┏━━

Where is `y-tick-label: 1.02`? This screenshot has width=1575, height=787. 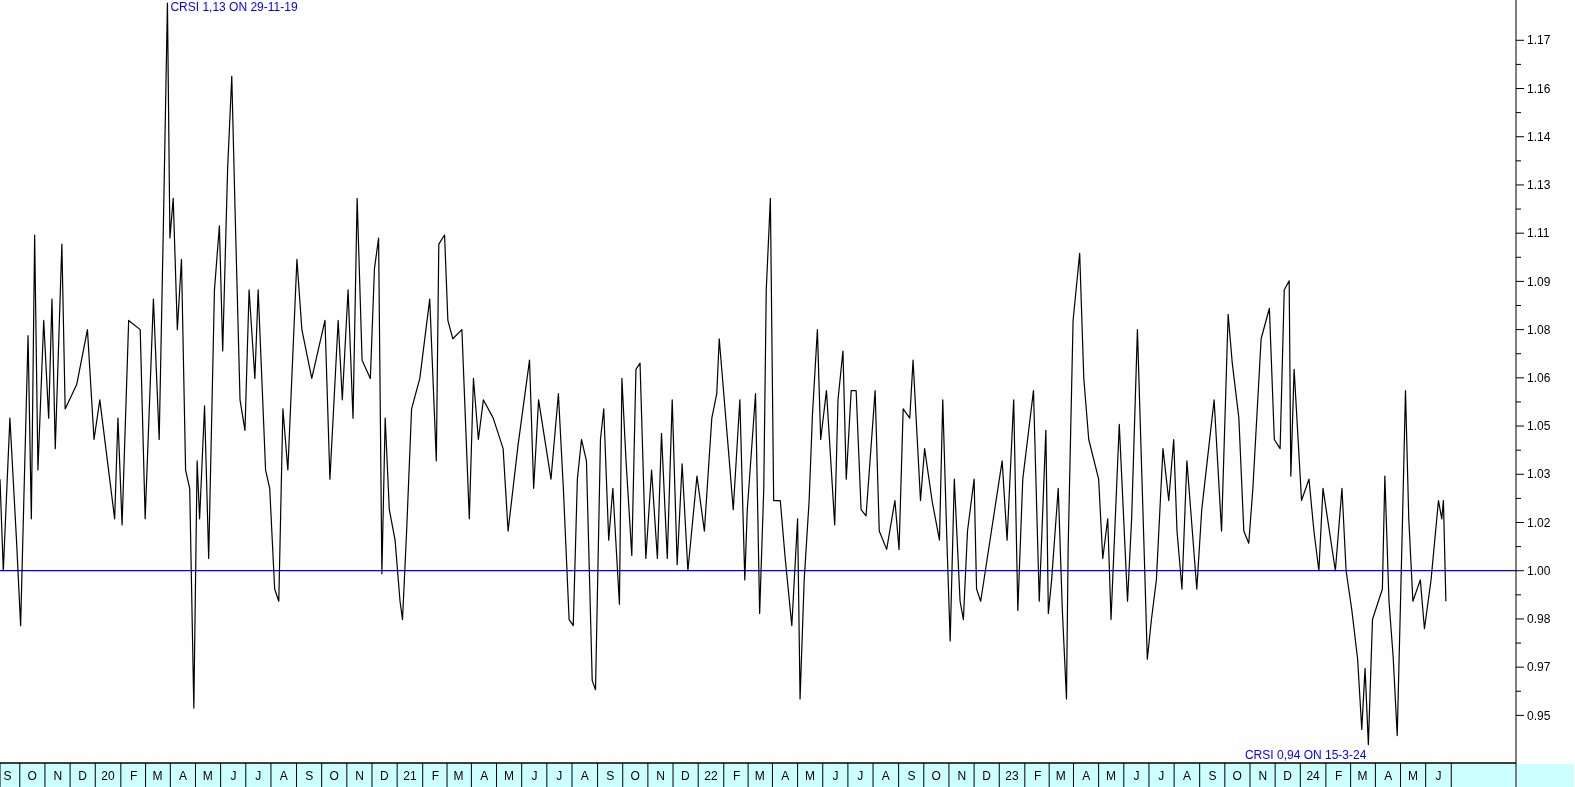
y-tick-label: 1.02 is located at coordinates (1539, 522).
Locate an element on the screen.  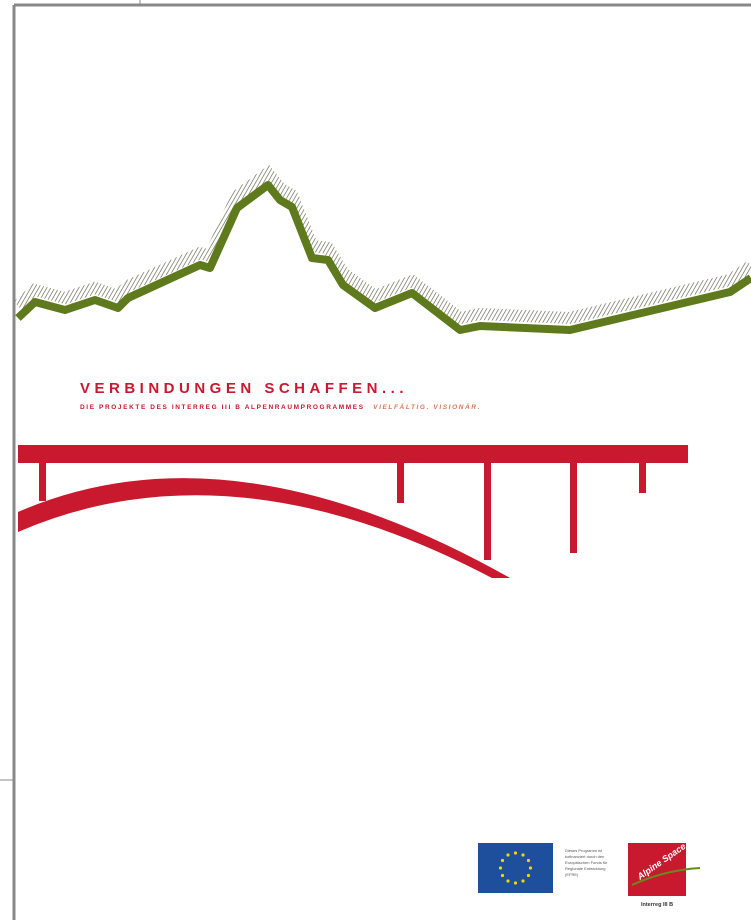
eu-text-line: Regionale Entwicklung is located at coordinates (585, 868).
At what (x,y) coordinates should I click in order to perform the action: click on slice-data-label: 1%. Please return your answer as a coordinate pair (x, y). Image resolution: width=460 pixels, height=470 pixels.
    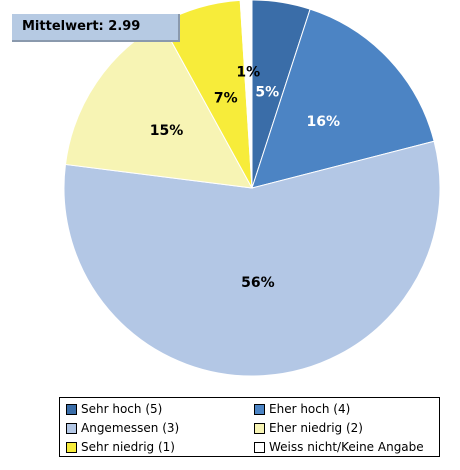
    Looking at the image, I should click on (248, 73).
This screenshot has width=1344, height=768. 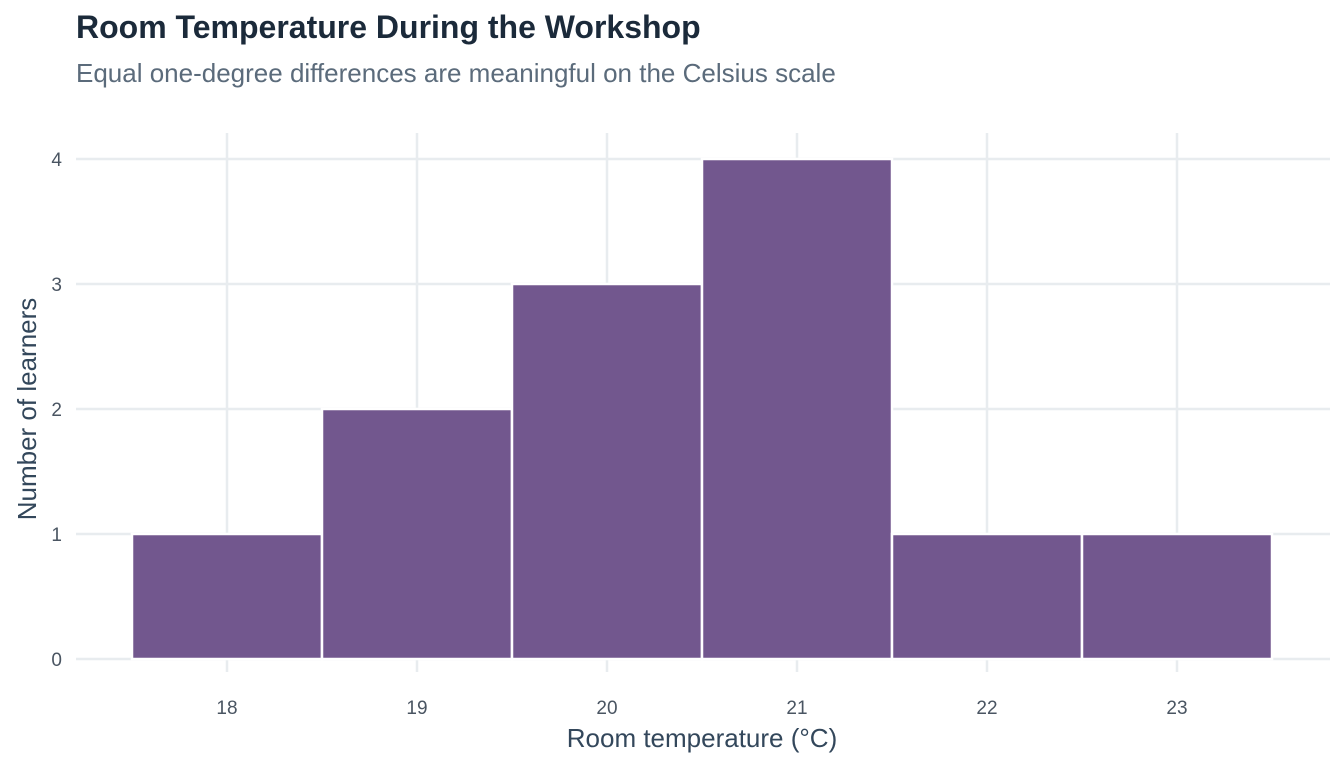 What do you see at coordinates (388, 27) in the screenshot?
I see `chart-title: Room Temperature During the Workshop` at bounding box center [388, 27].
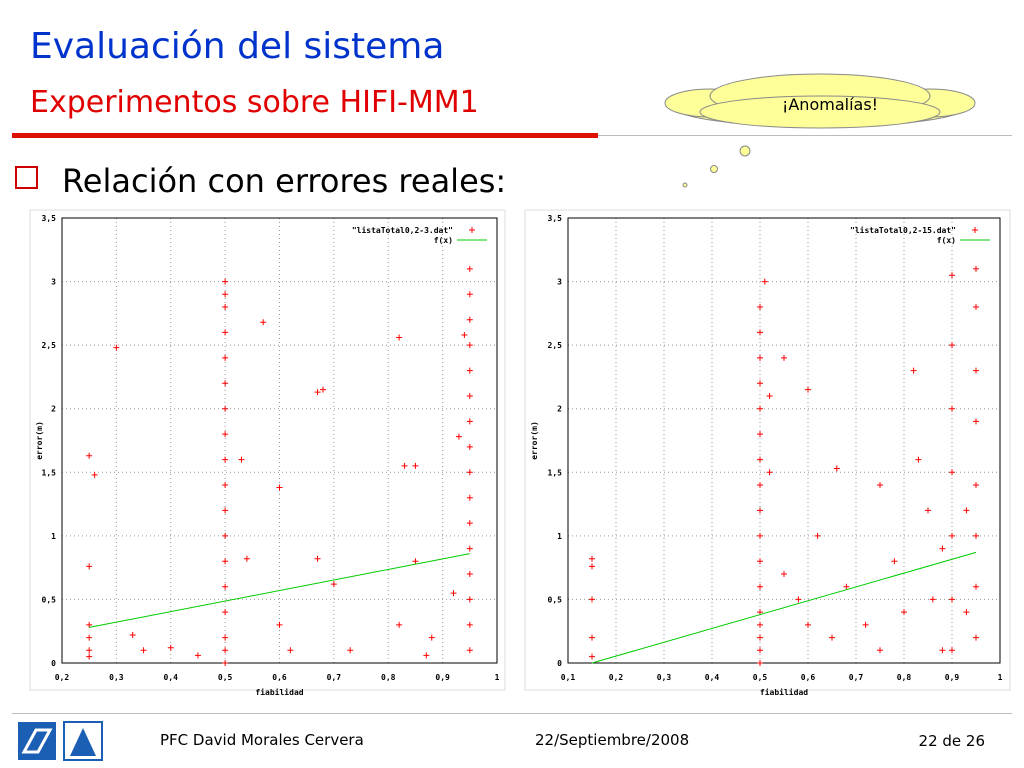 This screenshot has width=1024, height=768. What do you see at coordinates (26, 178) in the screenshot?
I see `bullet-box` at bounding box center [26, 178].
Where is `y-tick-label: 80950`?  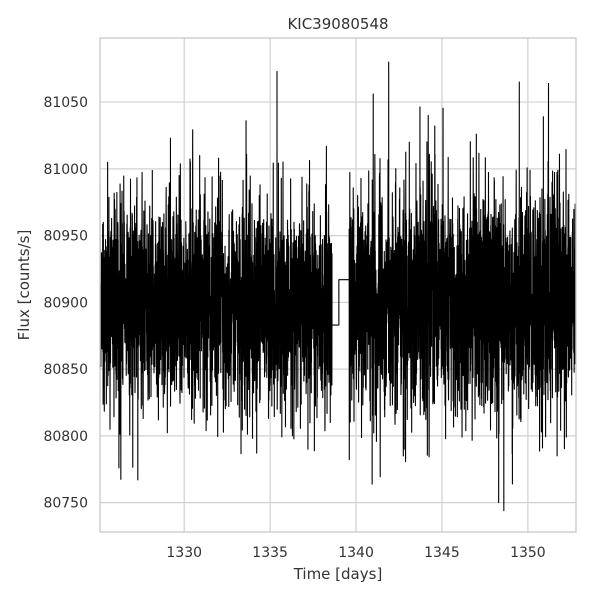 y-tick-label: 80950 is located at coordinates (66, 237).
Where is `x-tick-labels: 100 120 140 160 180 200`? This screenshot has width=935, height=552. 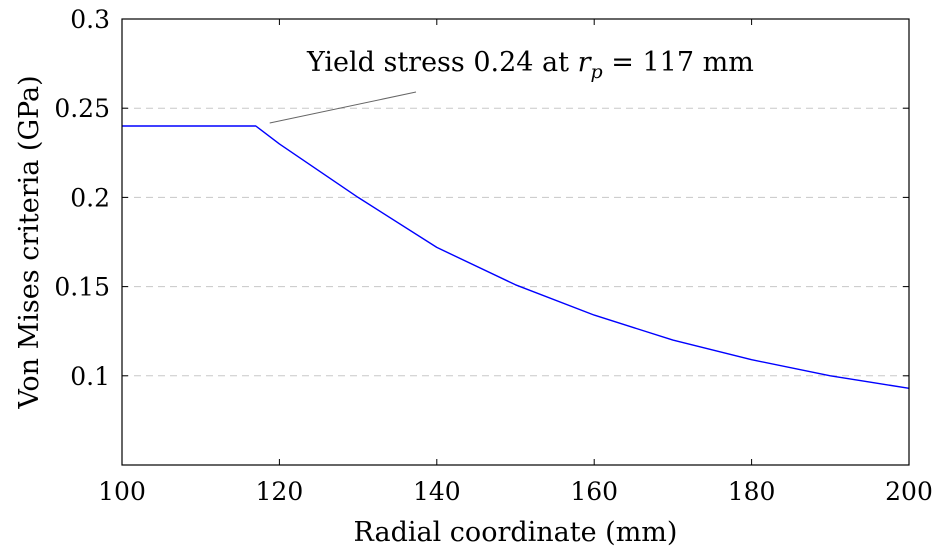 x-tick-labels: 100 120 140 160 180 200 is located at coordinates (516, 492).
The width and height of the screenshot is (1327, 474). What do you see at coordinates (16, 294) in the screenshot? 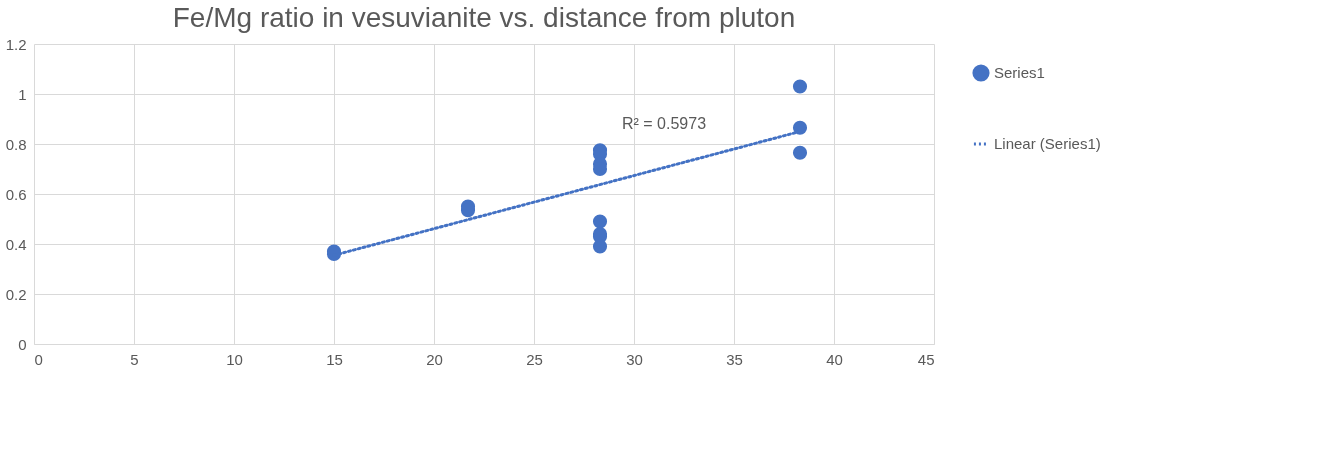
I see `y-tick-label: 0.2` at bounding box center [16, 294].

┗━━

Please copy the entries word for word, from the line containing "The width and" through the end of the entries, and leave the pictures out.

The width and height of the screenshot is (1327, 474). What do you see at coordinates (16, 294) in the screenshot? 
I see `y-tick-label: 0.2` at bounding box center [16, 294].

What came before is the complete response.